## WORK TO BE COMPLETED
Begin with the first line of the entries below. Copy each line exactly, stopping after the one that contains "Click the hammer head on the Xcode logo".

## Stored records

....................

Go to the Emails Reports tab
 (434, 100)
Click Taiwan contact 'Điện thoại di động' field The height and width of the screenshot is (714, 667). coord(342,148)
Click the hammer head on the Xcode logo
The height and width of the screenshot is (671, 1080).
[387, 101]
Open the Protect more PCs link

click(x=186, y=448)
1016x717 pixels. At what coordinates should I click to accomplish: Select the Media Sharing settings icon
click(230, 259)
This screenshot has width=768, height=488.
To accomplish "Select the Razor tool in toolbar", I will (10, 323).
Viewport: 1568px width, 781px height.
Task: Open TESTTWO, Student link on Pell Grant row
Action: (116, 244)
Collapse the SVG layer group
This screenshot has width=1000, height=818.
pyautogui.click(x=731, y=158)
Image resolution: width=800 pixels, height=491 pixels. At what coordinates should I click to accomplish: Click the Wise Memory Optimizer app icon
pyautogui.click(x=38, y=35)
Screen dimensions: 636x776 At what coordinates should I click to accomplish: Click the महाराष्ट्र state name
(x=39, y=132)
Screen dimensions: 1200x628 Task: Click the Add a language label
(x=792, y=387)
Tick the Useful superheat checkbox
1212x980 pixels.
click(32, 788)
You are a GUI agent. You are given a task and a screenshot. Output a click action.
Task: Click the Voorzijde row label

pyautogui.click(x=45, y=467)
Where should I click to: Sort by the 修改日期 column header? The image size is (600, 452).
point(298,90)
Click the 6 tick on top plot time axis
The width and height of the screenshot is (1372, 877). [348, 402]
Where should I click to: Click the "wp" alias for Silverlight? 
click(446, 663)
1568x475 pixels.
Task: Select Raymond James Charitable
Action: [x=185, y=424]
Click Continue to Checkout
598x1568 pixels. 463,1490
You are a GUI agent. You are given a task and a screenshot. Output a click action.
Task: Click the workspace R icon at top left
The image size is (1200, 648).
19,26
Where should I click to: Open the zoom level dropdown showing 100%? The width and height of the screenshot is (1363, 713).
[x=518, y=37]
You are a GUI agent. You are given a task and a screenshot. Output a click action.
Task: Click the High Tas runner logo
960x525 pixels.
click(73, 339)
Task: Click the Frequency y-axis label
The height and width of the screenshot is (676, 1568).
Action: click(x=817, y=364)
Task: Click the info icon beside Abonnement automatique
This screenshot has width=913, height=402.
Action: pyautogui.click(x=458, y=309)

....................

## OUTPUT OF THE TASK
Go to the Emails Reports tab
 (434, 100)
Click Taiwan contact 'Điện thoại di động' field The height and width of the screenshot is (714, 667). coord(342,148)
Click the hammer head on the Xcode logo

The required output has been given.